Recently, the practice of TC has been promoted in the elderly population due to its beneficial health effects, including, among others, the prevention of falls, osteoporosis, hypertension, and diabetes mellitus as well as rheumatological and neurological disorders [2, 5, 6]. Our research group has shown that regular practice of TC increases superoxide dismutase activity and total antioxidant status in the serum of the elderly [7, 8]. We hypothesize that the antioxidant effect of TC may also be observed in saliva and could have a positive effect on the oral health of the elderly. Periodontal disease (PD) is one of the major chronic oral diseases in the elderly and is characterized by a destructive inflammatory process that affects the supporting tissues of the teeth, causing both alveolar bone resorption and formation of periodontal pockets and eventually leads to tooth loss [9, 10]. It has been demonstrated that oxidative stress in the saliva is an etiologic factor and pathophysiologic of PD [11–15]. Therefore, the aim of this study is to determine the effect of Tai Chi on biological markers of oxidative stress in the saliva as well as its relationship with periodontal disease in the elderly.
2.1. Design and Subjects
A quasi-experimental study was performed with a sample size of 71 sedentary volunteers with a clinical diagnostic of periodontal disease. The age range of the subjects was 60–74 years. Volunteers taking nutritional supplements or anti-inflammatory medications were excluded from the study (). All participants gave their written, informed consent for inclusion in the study. The investigation protocol was approved by the Ethics Committee of the Universidad Nacional Autónoma de México (UNAM), Zaragoza Campus (IN306213-2).

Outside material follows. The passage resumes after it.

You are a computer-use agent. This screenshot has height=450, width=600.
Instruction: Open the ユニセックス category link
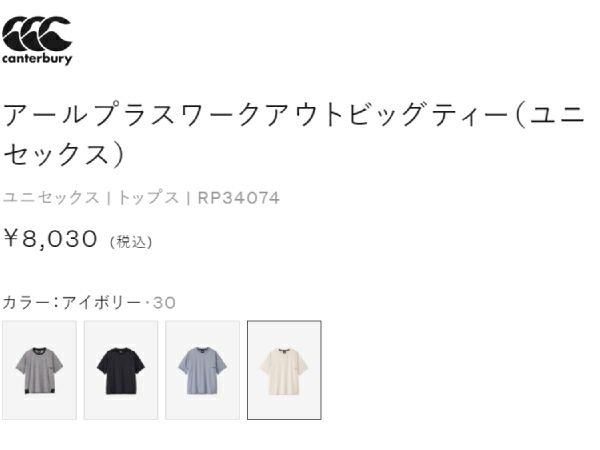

Subjects were divided into two groups: a control group (CG) with 30 subjects who did not exercise and an experimental group (EG) with 31 subjects who performed Tai Chi (Eight-Form)  5 days a week for 60-minute sessions under the supervision of a qualified instructor for 6 months (Figure 1). Twelve subjects (5 from the experimental and 7 from the control group) were excluded from the study analysis as they were unable to complete the study.
2.2. Periodontal Health Status
The periodontal health status of each subject was measured using the Periodontal Disease Index (PDI). The examination procedure involved the insertion of a graduated periodontal probe between the subjects’ teeth and gums at a standard force to measure pocket depth. These assessments were made for sextants of the dentition, with the third molars only included if the second molars were missing. The final periodontal disease score was determined by taking the mean of the sextant scores .

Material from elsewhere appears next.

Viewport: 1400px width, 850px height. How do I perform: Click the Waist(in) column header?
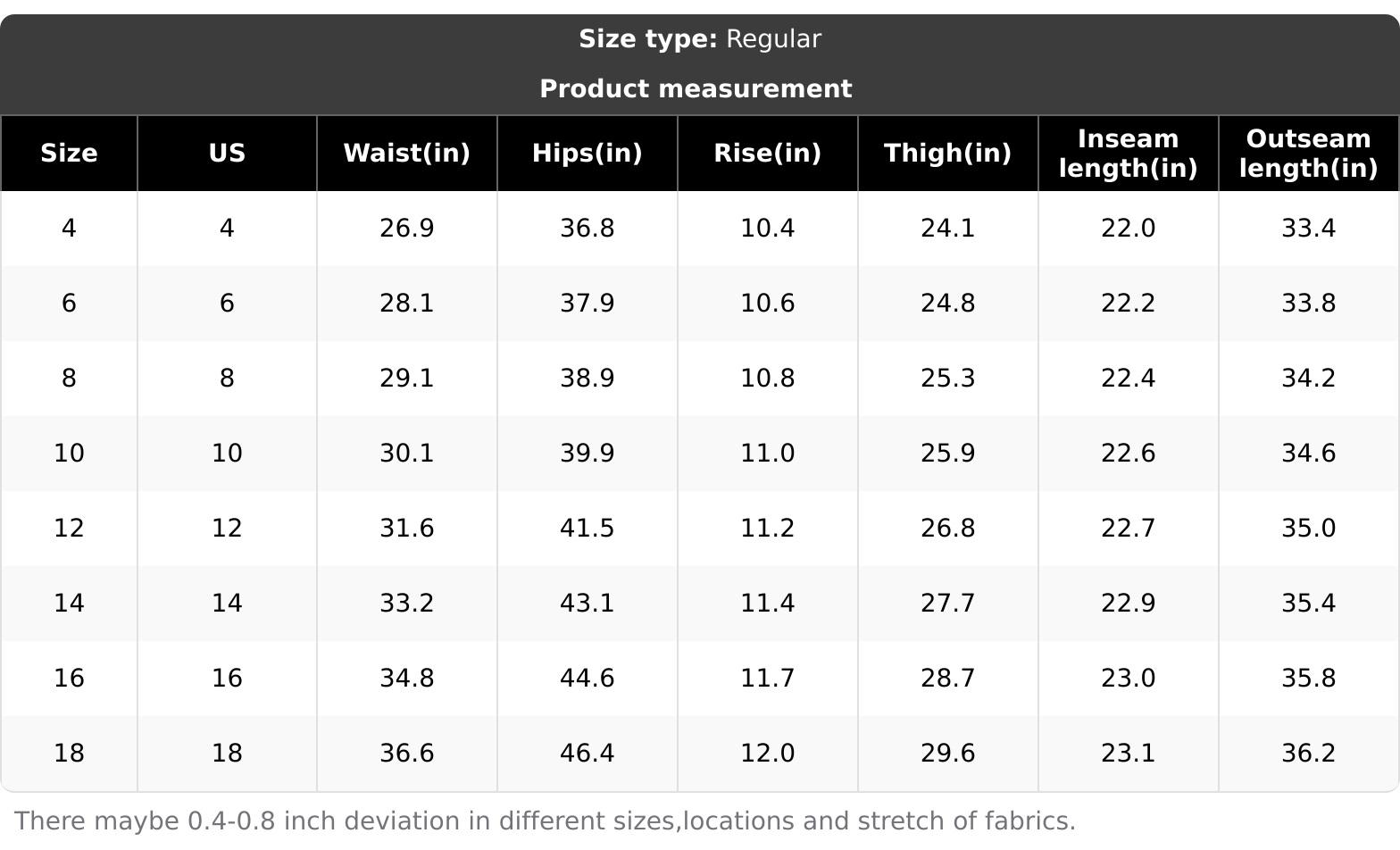click(406, 154)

Oral cleanliness was measured using the Oral Hygiene Index-Simplified (OHI-S). Oral debris and calculus were estimated by running the side of an explorer along the surface of the examined teeth, including the upper first molars (teeth 16 and 26), the lingual faces of the lower first molars (teeth 36 and 46), and the labial faces of the upper right (tooth 11) and lower left (tooth 31) incisors .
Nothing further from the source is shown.